An algorithm to find X numbers that sum up to a given value

3.5k Views Asked by At

I have this little problem and I was wondering if some mathematician here knew something useful about how to solve this or even how to approach this right.

In the simplest terms I have a set of integers $\mathbf{S}$ and I have a value, let's say another integer $\mathbf{k}$, at any given time I would like to identify a subset of $\mathbf{S}$, let's say $\mathbf{s}$ such as

$$\forall\ \mathbf{x_n} \in\ \mathbf{s},\ \mathbf{x_1}+\mathbf{x_2} + \dots \approx \mathbf{k}$$

where

$$\mathbf{n} \geq 1$$

In other words I need to locate a subset where the sum of its own elements are equal or near the value of my $\mathbf{k}$ and the number of those elements can be anything from just 1 to a small arbitrary integer ( I don't need too many elements, better if they are in a small subset ).
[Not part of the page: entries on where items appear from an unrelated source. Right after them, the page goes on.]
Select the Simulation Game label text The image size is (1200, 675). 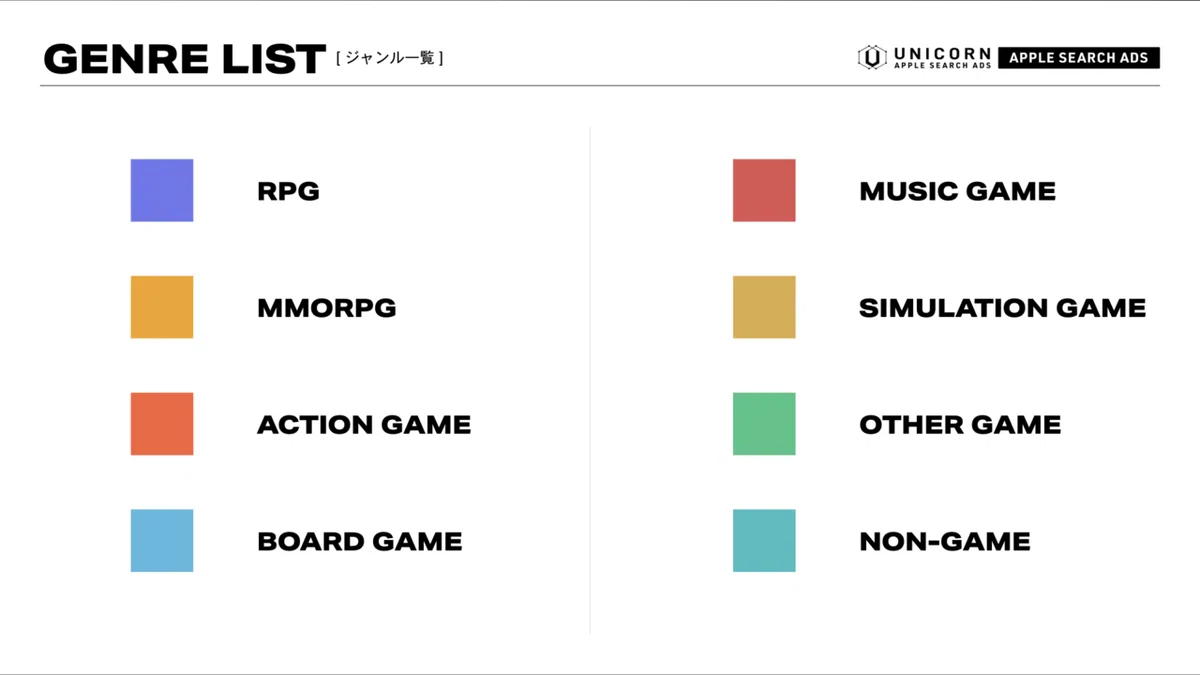(x=1002, y=308)
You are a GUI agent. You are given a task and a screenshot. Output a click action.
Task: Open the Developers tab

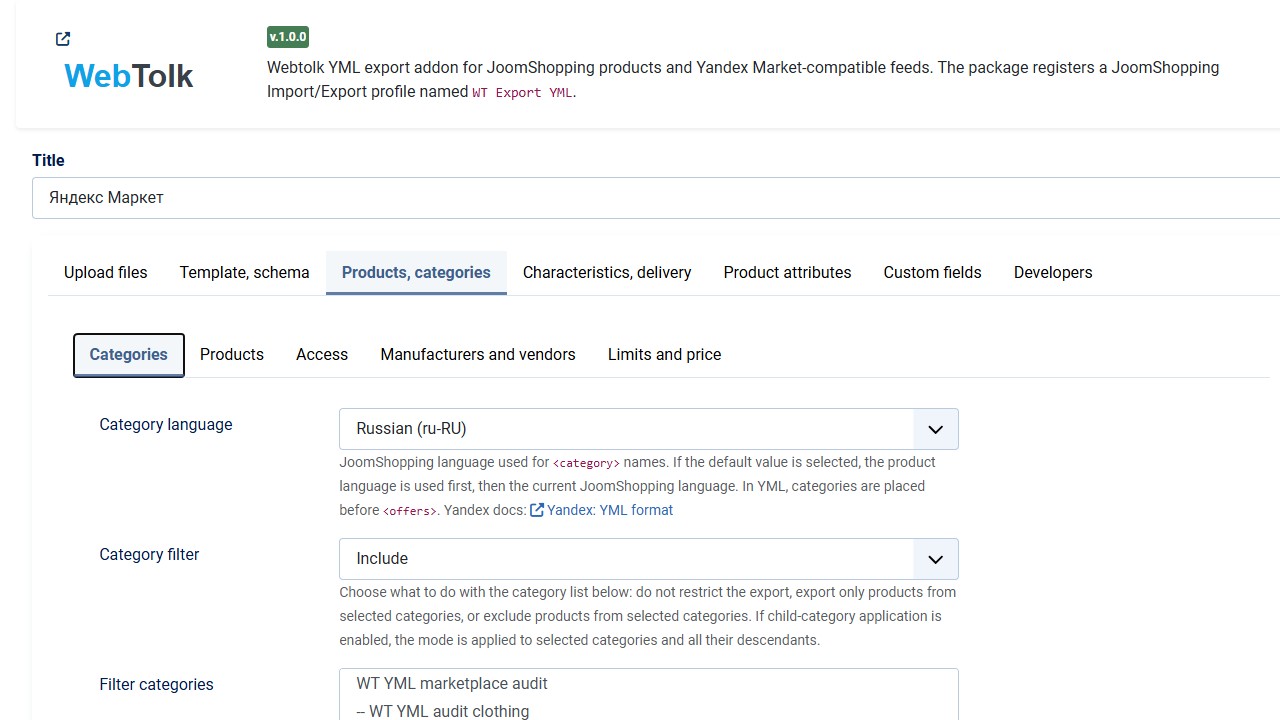click(x=1053, y=272)
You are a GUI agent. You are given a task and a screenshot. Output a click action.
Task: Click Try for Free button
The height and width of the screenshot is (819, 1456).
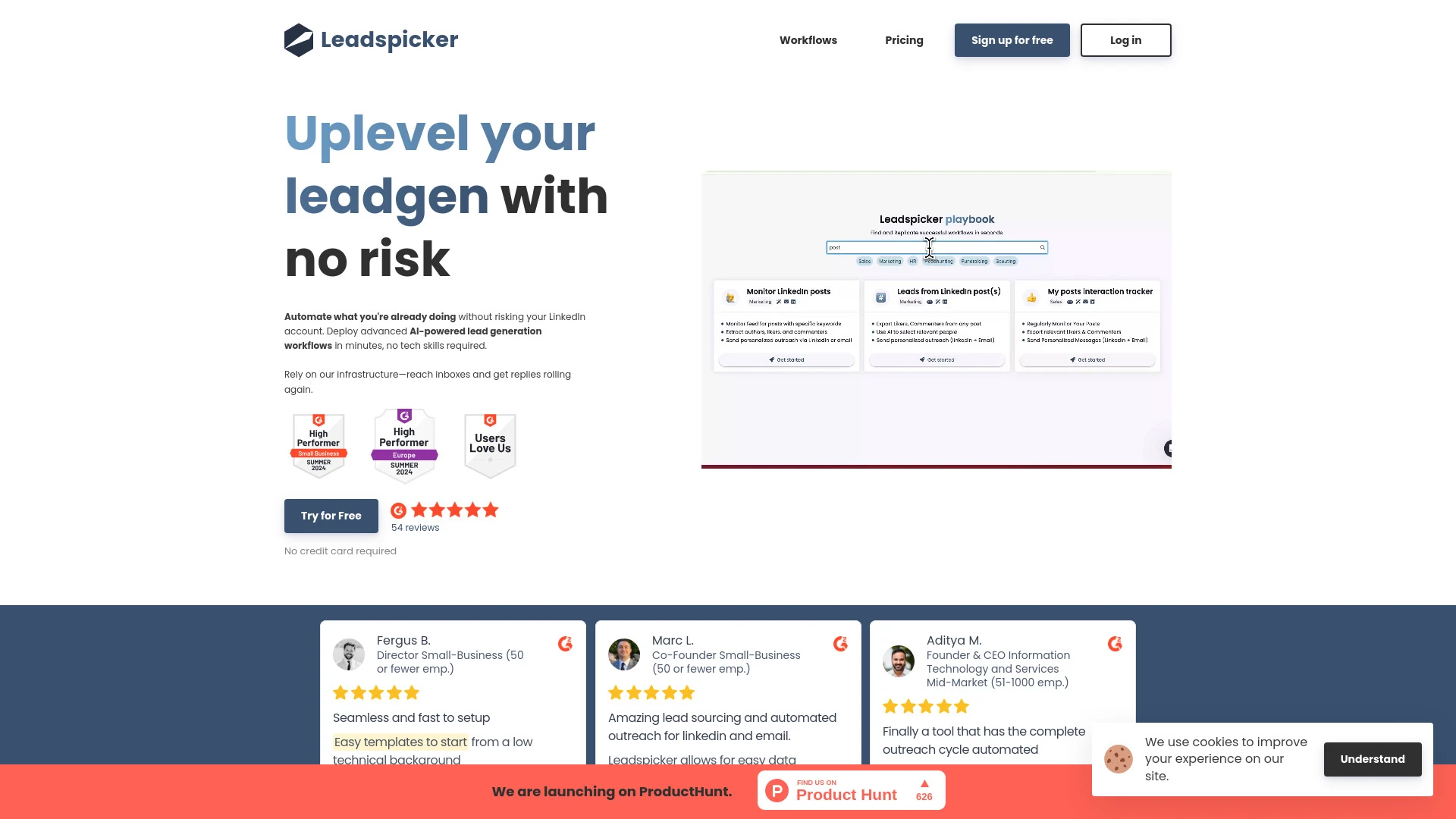point(331,515)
I would like to have control not over $\mathbf{n}$ directly, but over the range where $\mathbf{n}$ will be.

So in this algorithm my inputs would be:

  • the set $\mathbf{S}$
  • my $\mathbf{k}$
  • the range for $\mathbf{n}$

A final note is about the fact that I would like to have a non deterministic algorithm, the value of the sum and $\mathbf{k}$ can be the same, but I would prefer if they will be near .

1

There are 1 best solutions below

1
On

I take the request for "a nondeterministic algorithm" to mean an algorithm that can return all possible solutions (or at least more than one) when several exist. Allowance for an inexact summation makes it more likely that multiple solutions do exist, nearly to the point of being unable to say whether or not a subset of size $n$ of $S$ is or is not a solution.

First consider the "intelligent" brute-force approach of generating all such subsets of size $n$, computing their sum, and comparing with the target $k$. If $|S|=m \ge n$, there will be $\binom{m}{n}$ subsets to generate and test, possibly returning those which achieve best possible approximation of $k$ or those which come within some (not yet specified) tolerance of $k$.
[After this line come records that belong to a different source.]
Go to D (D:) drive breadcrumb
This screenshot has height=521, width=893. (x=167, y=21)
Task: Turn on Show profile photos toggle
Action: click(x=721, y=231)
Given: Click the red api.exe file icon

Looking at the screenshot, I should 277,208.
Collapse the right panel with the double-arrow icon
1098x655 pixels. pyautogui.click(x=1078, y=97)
For fixed $n$ this requires computational effort proportional to $n \binom{m}{n} $. We can do this beginning with $n=1$ and continue (if necessary) until the top of the range allowed for $n$ is reached.
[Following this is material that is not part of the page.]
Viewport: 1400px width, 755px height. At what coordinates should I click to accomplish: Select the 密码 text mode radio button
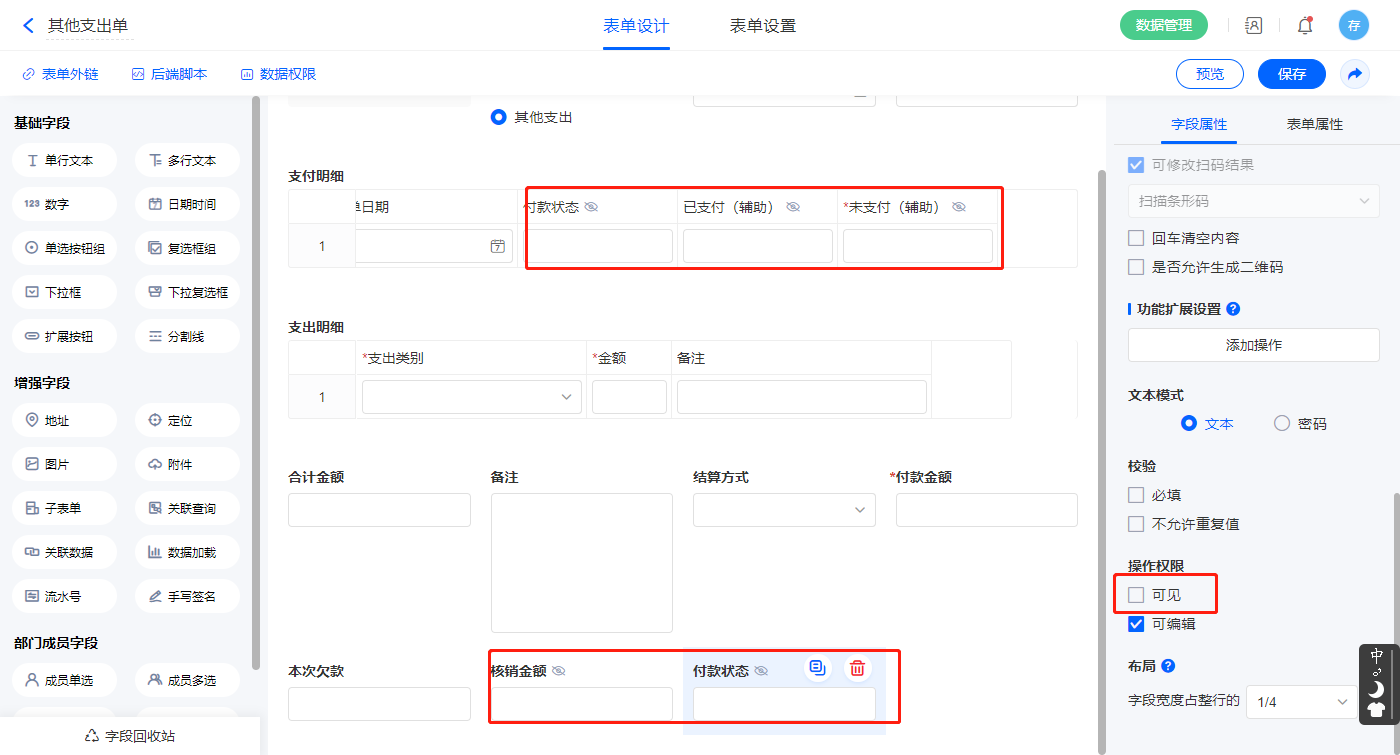point(1282,423)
Since the emphasis is on solutions where $n$ is "a small arbitrary integer", we should point out efficiencies that are available when $n=1,2$. If $S$ is sorted into an array, then binary search can be applied for $n=1$ to find the greatest lower bound and least upper bound for $k$ in $S$, one or both of which give the best approximation to $k$ (though perhaps only one with exist) with complexity $O(\log(m))$. [NB: The cost of sorting $S$ is $O(m \log(m))$ if we must include that effort.]

The case $n=2$ can be considered a special case of an often-used interview question. [See also this Answer on a similar Question.] Again assume the set $S$ is sorted into an array. Starting with the smallest and largest elements of $S$, we decrease the upper element to the next entry when the sum exceeds $k$ or increase the lower element to the next entry when the sum is below $k$. The ensuing sequence alternates between strings of upper and lower bounding sums, and if an exact sum $k=x_a + x_b$ exists, it will be found in $O(m)$ steps. This "Saddleback Search" procedure can be modified to find the greatest lower bound and least upper bound sums of two elements, if no exact sum $k$ exists, or to return all the possible pairs that give $k$ exactly (or which meet some tolerance) if more than one exists, retaining the same $O(m)$ complexity.

Note that this improves on the $O(m^2)$ complexity of the brute-force approach, and it is not hard to argue that $O(m)$ complexity (for best sum of pairs) is optimal.

This Saddleback Search method can be combined with brute-force generation of $(n-2)$-subsets of $S$ to knock off an exponent of $m$ in higher dimensions. I'll look for some references, because I suspect this may be the optimal complexity for $1 < n \ll m$.

A 1998 paper Fast Algorithms for Generating Integer Partitions includes a useful survey of methods and their performance known at the time. Your problem is specialized to restricted partitions having "parts in $S$", and also "multiplicity one" since summands cannot be repeated.